**EXERCISE**
Using the data below, copy out all lines with the word "avatar".

• • • • •

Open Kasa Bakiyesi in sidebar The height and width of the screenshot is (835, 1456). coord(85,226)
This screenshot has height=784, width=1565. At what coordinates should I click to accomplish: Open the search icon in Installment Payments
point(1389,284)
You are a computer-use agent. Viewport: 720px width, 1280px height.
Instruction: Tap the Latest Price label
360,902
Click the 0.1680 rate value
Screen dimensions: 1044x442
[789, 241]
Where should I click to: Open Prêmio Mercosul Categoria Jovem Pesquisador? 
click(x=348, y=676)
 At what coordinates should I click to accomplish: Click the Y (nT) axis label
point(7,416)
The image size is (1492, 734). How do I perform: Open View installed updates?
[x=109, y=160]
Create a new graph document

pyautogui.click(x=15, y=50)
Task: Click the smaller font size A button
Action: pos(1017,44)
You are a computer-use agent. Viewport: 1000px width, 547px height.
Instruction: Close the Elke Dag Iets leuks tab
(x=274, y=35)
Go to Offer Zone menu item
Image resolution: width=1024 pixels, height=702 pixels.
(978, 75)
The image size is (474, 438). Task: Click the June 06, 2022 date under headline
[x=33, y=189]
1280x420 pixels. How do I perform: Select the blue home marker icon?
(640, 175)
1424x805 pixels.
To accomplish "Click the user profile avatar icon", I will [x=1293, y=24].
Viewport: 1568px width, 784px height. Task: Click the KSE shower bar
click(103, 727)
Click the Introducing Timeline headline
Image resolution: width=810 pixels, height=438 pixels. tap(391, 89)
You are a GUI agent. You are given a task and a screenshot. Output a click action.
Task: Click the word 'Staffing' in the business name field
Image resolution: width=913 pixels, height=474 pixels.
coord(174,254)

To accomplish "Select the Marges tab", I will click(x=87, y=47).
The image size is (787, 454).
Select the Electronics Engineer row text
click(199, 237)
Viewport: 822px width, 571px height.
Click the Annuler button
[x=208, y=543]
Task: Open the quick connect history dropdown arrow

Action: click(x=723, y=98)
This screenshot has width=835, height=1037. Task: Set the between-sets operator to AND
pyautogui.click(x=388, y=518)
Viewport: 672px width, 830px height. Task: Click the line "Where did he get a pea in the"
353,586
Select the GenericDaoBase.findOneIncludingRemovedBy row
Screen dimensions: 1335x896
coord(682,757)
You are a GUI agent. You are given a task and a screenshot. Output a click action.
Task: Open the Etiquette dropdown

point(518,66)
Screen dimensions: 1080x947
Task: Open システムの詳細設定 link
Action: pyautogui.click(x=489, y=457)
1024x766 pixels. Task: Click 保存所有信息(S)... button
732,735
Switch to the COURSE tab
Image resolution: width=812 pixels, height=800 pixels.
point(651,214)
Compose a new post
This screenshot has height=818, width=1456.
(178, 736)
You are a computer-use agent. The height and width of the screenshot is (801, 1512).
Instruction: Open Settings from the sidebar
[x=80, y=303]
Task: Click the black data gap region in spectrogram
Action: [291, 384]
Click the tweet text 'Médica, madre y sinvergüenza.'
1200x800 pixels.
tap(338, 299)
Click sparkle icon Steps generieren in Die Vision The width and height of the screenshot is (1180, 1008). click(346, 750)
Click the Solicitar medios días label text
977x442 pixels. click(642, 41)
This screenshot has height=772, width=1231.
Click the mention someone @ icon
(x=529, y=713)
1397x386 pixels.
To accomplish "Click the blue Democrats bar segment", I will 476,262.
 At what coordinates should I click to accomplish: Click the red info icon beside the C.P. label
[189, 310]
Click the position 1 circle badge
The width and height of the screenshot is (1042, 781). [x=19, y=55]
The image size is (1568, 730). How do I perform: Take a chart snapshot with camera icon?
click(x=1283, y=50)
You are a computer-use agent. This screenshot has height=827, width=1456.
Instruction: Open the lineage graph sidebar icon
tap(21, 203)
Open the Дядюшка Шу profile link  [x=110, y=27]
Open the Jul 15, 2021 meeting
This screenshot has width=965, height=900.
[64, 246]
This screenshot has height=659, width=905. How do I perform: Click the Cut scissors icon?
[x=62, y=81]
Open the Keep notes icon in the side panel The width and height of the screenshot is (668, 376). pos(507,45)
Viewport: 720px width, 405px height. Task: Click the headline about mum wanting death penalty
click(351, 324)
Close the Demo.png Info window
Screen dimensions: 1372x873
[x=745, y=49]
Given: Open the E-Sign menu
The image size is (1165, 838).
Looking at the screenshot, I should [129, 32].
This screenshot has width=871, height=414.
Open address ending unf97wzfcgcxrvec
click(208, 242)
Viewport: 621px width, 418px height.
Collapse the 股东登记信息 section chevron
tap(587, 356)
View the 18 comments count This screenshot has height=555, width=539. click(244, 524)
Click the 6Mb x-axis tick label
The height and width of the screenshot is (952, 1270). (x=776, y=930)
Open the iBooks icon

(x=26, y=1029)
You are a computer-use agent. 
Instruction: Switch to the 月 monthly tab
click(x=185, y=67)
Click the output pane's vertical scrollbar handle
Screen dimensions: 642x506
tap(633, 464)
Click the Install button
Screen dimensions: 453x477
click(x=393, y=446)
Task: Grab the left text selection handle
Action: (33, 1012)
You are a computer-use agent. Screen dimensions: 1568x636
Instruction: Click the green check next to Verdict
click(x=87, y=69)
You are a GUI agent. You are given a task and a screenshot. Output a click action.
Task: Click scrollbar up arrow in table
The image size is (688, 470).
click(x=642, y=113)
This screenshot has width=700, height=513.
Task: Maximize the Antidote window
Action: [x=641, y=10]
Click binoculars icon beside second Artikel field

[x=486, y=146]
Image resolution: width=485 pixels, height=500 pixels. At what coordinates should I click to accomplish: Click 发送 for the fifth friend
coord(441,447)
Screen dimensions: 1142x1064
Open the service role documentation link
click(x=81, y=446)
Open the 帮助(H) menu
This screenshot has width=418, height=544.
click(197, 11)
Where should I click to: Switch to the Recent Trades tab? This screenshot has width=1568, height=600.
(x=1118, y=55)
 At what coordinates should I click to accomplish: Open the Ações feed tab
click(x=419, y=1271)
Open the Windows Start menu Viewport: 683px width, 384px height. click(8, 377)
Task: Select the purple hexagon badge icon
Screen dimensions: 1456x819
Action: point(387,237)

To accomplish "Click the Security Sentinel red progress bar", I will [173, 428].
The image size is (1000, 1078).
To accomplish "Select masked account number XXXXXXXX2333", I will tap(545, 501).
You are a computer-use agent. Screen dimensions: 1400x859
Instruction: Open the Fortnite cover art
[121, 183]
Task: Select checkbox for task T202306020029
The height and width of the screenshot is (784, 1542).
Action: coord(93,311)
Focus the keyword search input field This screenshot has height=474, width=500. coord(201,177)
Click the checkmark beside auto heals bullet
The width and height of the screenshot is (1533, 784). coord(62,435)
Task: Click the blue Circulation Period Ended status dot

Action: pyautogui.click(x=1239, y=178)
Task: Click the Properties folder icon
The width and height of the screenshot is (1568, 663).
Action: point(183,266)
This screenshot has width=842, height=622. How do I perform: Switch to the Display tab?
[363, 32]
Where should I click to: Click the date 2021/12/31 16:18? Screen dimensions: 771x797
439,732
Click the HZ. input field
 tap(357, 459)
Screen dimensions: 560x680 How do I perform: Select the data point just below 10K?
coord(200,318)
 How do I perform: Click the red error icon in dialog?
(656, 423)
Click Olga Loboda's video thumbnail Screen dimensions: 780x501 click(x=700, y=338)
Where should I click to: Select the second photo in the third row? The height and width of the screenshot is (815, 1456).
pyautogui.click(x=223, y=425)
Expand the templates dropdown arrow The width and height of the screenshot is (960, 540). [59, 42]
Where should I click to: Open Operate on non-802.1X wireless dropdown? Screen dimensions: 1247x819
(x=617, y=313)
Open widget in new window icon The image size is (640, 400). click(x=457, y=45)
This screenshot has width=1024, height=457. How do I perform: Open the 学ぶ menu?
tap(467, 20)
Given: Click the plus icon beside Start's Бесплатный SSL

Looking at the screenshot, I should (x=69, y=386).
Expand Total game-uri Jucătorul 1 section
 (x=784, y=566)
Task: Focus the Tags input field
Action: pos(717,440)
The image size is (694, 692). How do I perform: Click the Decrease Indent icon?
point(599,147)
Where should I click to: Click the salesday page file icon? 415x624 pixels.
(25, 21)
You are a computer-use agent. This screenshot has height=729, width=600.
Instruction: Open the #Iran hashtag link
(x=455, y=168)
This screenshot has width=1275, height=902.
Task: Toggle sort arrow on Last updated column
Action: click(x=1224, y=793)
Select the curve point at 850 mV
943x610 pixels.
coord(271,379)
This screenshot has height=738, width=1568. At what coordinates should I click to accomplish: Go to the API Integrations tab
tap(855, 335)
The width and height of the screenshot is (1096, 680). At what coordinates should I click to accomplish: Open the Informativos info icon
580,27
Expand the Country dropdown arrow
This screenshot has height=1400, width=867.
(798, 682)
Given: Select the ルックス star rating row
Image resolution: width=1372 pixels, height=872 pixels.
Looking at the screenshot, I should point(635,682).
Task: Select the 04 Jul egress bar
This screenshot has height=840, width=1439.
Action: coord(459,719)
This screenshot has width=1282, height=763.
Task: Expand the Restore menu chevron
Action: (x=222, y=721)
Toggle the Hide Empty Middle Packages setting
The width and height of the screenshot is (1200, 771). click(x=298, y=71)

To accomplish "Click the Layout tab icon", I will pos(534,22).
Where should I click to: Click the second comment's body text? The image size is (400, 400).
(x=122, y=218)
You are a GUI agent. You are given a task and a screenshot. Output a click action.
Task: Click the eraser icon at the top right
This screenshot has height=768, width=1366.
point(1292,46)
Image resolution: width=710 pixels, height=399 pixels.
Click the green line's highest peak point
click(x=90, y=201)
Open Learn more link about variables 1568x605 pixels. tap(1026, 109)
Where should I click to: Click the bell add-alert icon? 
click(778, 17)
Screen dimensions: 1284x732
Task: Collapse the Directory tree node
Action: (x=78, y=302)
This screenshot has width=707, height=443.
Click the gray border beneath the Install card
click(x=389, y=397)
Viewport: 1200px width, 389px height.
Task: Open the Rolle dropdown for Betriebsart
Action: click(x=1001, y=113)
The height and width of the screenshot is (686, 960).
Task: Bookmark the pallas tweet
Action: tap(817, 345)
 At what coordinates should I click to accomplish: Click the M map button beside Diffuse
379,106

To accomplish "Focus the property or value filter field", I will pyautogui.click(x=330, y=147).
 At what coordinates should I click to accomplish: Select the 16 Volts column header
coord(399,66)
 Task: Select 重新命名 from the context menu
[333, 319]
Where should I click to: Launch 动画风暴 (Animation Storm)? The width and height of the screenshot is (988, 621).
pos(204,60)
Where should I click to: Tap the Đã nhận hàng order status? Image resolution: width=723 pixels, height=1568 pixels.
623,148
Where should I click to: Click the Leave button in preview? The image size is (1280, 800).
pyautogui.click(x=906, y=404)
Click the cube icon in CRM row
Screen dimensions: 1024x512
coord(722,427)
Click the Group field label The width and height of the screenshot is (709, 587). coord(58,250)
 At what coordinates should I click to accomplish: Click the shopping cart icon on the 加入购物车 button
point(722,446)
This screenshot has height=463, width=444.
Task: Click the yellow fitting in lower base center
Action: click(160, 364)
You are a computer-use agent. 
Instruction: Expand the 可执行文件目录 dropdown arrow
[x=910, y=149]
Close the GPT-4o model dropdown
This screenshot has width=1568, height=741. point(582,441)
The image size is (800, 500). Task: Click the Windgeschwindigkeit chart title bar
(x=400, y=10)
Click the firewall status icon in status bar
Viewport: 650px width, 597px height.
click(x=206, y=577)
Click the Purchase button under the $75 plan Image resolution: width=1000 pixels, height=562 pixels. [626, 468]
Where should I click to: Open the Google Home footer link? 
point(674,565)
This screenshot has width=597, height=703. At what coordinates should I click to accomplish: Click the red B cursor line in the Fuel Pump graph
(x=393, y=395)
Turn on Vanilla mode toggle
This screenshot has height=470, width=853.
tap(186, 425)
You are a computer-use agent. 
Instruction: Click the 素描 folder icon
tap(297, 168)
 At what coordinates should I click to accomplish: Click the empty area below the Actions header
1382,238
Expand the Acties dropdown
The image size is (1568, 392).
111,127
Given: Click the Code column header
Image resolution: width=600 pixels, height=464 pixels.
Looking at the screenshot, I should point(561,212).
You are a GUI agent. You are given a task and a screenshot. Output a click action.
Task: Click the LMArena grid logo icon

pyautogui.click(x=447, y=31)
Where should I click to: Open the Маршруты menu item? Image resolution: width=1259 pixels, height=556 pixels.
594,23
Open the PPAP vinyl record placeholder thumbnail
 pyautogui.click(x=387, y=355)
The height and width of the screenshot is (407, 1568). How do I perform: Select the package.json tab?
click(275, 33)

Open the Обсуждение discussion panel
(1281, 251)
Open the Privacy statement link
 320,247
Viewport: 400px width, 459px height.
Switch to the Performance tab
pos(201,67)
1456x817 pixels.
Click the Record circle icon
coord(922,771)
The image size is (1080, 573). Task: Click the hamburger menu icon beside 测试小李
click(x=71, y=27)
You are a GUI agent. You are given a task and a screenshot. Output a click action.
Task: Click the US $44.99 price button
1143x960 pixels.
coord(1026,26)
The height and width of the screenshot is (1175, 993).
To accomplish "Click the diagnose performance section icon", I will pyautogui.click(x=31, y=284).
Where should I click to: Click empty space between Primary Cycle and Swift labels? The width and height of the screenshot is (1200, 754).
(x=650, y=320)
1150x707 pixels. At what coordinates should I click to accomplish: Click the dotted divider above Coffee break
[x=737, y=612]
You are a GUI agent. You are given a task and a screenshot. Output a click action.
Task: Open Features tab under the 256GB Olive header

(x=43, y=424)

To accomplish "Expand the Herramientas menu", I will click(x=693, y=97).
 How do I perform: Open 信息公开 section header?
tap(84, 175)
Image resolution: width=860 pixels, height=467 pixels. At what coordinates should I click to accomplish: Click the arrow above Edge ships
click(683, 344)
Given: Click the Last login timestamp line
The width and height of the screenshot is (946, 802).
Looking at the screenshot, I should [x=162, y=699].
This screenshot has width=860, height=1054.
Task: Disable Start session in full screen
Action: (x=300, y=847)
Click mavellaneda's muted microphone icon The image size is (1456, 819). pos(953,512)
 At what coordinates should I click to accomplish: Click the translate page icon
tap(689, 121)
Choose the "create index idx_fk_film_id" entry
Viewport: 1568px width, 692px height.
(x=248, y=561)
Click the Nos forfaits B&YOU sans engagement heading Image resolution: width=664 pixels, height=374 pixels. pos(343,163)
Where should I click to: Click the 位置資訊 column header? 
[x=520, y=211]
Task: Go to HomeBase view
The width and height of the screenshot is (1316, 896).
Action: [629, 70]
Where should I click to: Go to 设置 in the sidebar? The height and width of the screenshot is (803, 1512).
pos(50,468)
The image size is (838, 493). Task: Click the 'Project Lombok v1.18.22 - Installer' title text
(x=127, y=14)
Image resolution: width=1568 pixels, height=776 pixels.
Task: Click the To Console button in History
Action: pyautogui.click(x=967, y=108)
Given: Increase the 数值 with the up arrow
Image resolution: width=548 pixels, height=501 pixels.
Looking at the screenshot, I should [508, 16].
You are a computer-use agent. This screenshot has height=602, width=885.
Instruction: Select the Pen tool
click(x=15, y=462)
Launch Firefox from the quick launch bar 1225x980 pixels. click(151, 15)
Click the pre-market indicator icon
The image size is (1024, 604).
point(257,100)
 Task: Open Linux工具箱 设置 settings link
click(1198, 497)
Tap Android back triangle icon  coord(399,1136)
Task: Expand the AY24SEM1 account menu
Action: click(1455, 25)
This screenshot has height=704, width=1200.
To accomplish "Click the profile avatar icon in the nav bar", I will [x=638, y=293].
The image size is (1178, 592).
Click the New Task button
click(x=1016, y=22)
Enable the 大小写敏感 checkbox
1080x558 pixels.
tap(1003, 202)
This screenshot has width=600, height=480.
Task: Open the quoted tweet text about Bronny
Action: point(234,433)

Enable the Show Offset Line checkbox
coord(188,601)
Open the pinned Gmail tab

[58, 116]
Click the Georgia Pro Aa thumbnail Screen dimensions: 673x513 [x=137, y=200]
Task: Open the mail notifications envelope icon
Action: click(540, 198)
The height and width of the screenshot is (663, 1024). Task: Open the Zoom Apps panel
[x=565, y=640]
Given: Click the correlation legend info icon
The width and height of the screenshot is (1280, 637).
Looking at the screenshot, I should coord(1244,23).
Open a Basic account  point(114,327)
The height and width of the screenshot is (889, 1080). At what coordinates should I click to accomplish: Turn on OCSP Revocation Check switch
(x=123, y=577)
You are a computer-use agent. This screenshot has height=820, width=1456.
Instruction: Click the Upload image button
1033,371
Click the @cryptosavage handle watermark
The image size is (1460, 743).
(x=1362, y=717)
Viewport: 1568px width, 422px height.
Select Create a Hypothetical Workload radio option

• • • • •

**ANSWER TO THIS PROBLEM**
To accomplish "Click the user profile avatar icon", I will [x=1293, y=24].
To accomplish "Click the profile avatar icon in the nav bar", I will [x=638, y=293].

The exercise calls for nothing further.